What is being asked: Please repeat exactly the lines from the one containing "1375x868 pixels." through the last line of the records, both included, and nothing else, leaving out any pictures.

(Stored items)
——
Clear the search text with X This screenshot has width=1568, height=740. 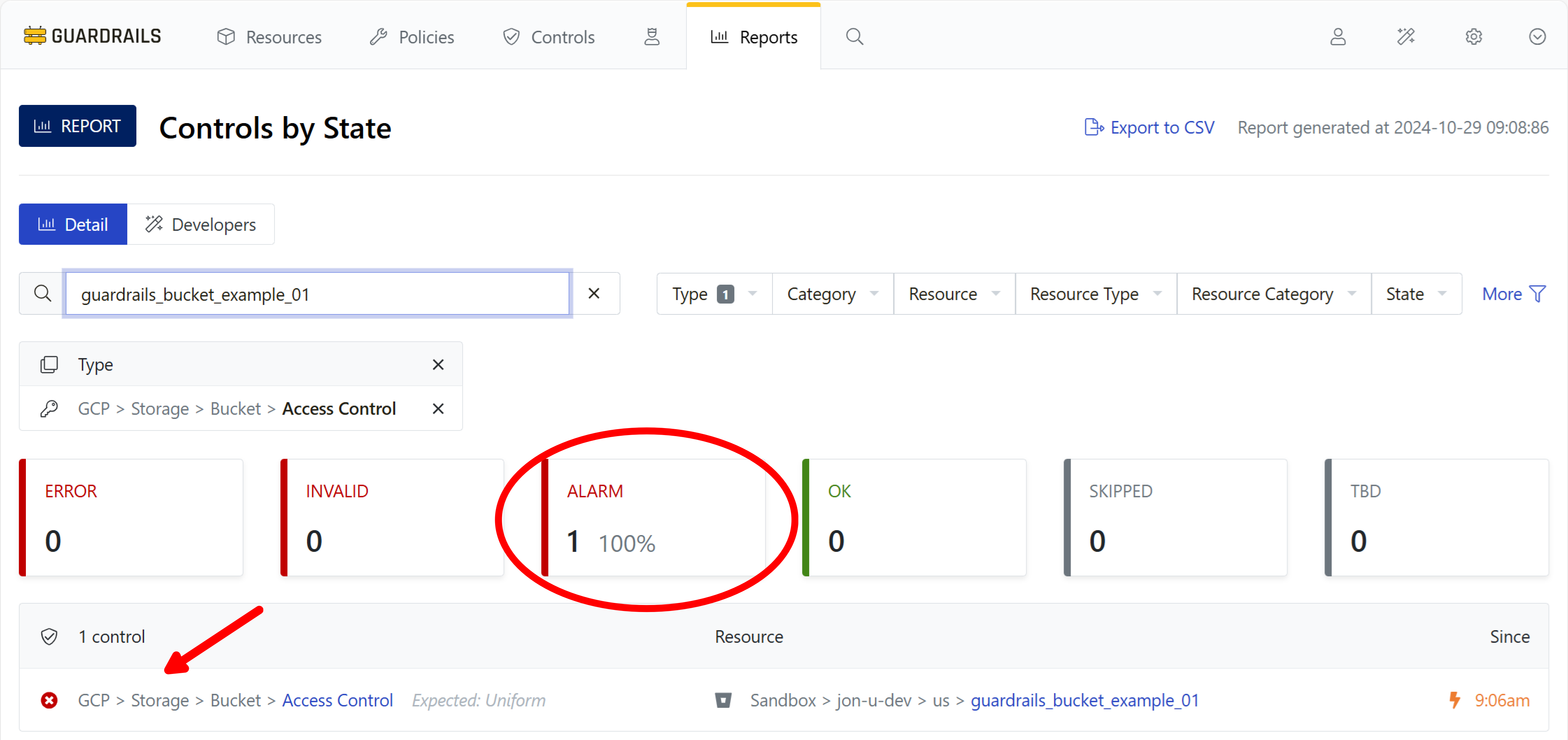593,294
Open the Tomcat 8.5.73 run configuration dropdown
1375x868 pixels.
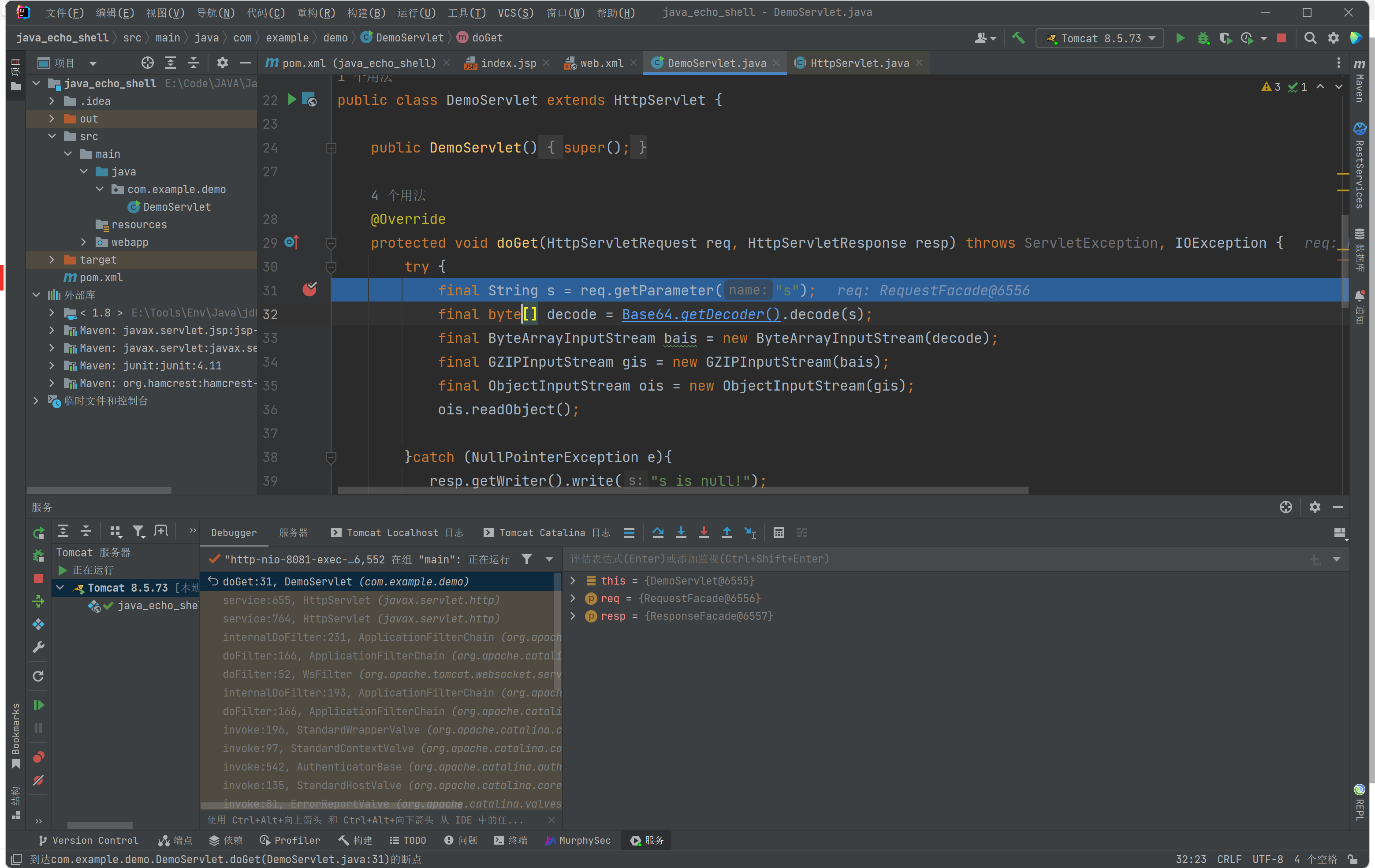[x=1100, y=37]
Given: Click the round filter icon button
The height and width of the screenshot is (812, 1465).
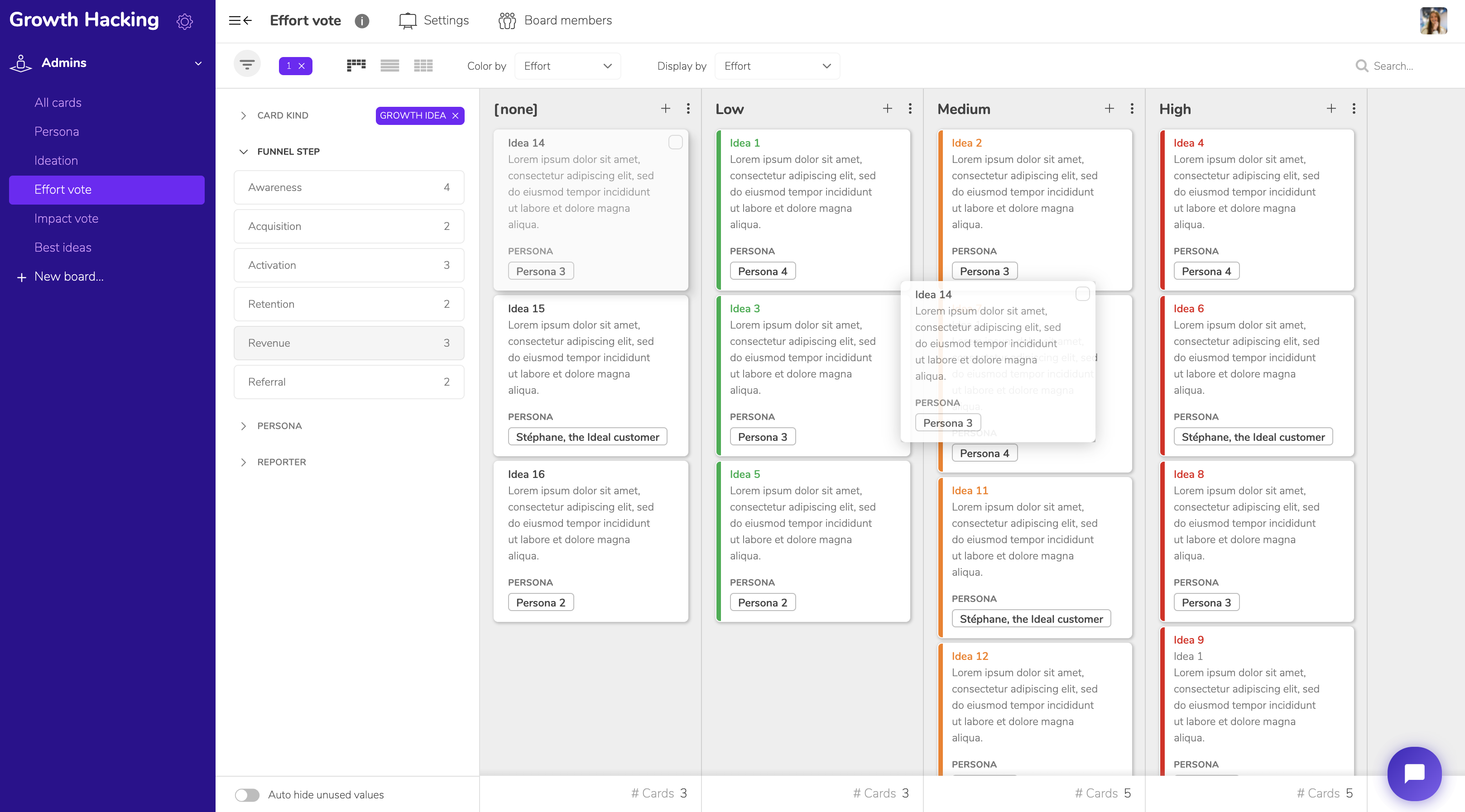Looking at the screenshot, I should tap(247, 65).
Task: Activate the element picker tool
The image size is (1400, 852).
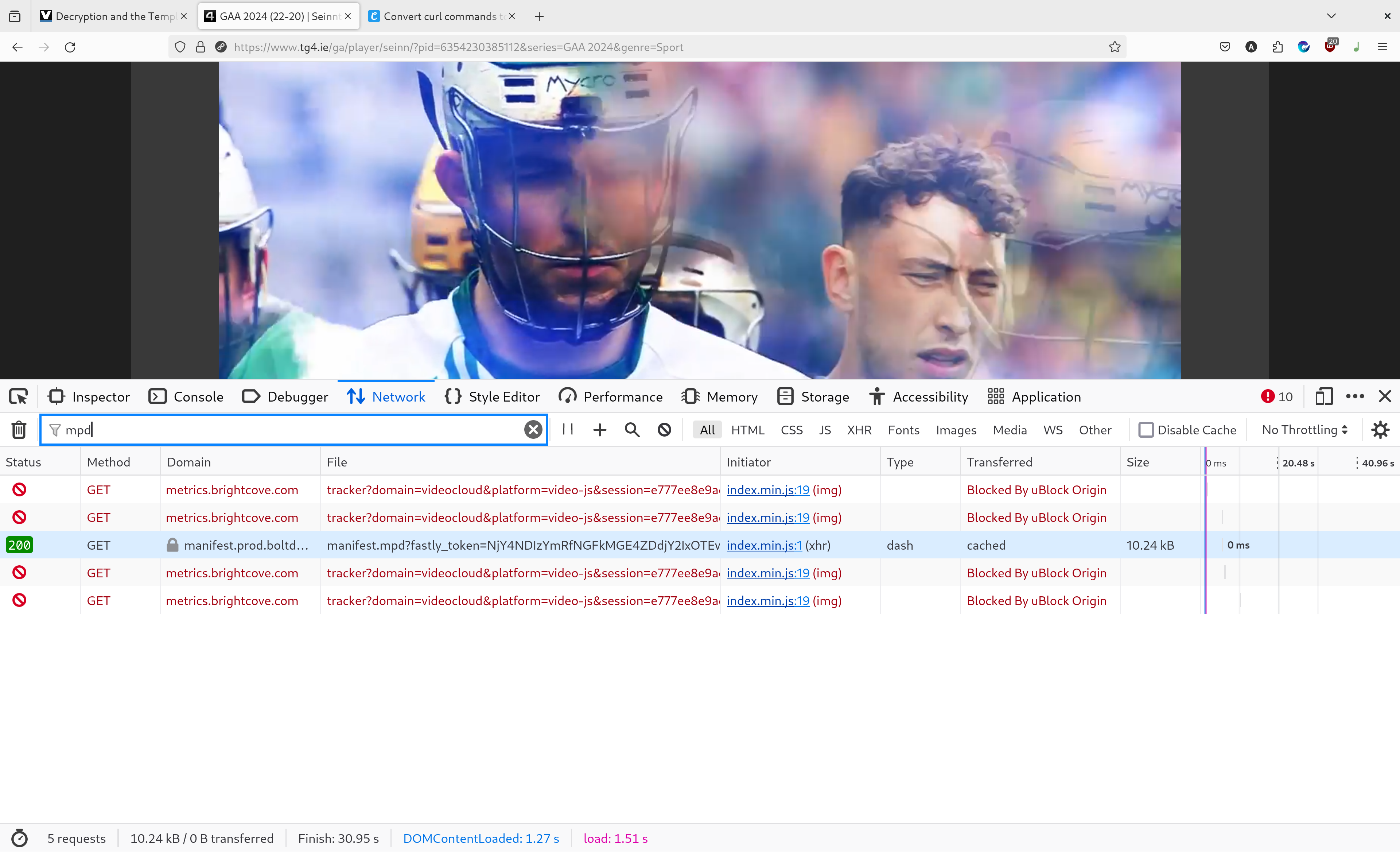Action: [x=18, y=397]
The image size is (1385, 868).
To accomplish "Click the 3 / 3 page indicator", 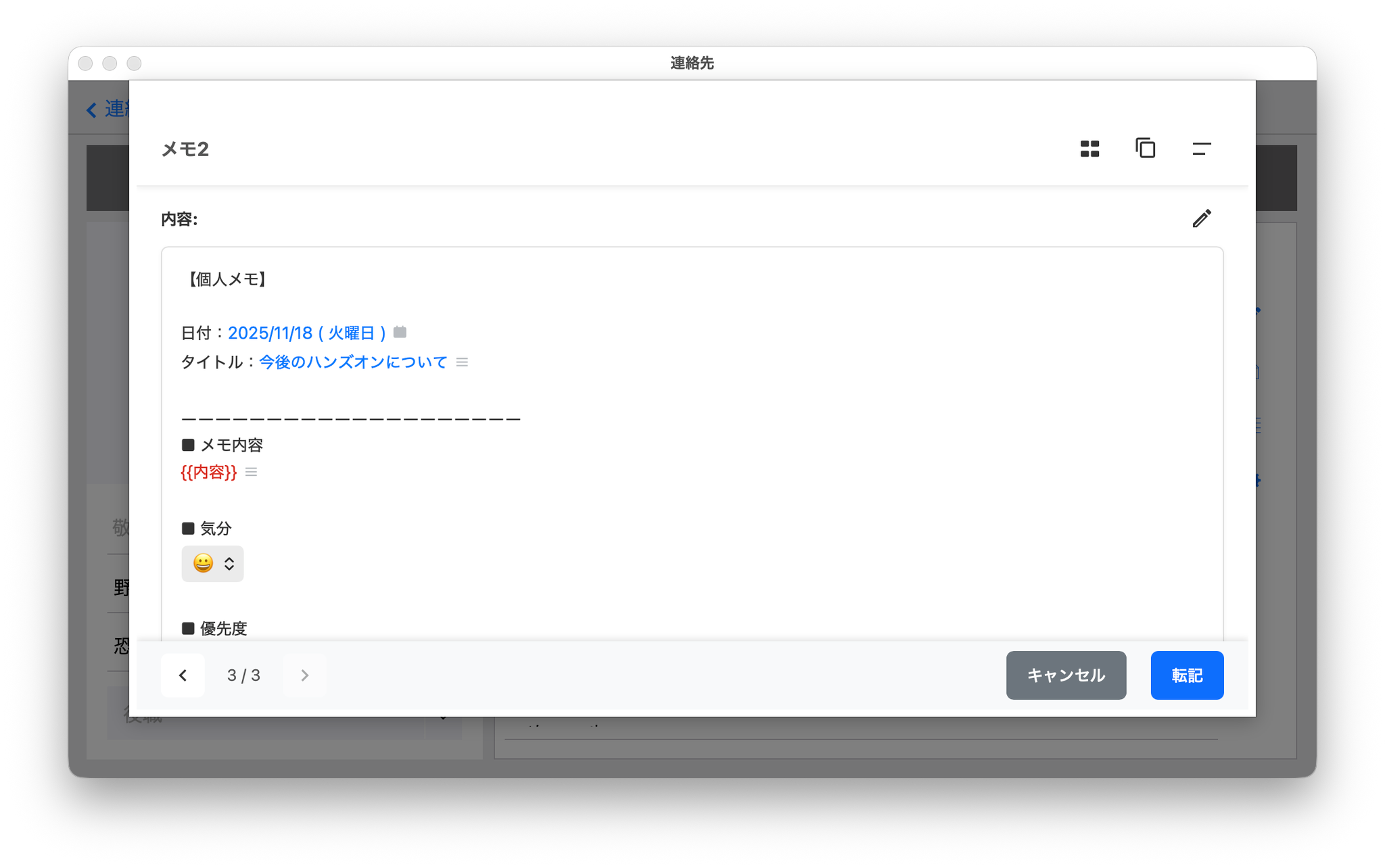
——
Output of the task:
1375x868 pixels.
[x=1100, y=37]
Given: Click the round filter icon button
The height and width of the screenshot is (812, 1465).
Looking at the screenshot, I should tap(247, 65).
Task: Activate the element picker tool
The image size is (1400, 852).
Action: [x=18, y=397]
The image size is (1385, 868).
To accomplish "Click the 3 / 3 page indicator", 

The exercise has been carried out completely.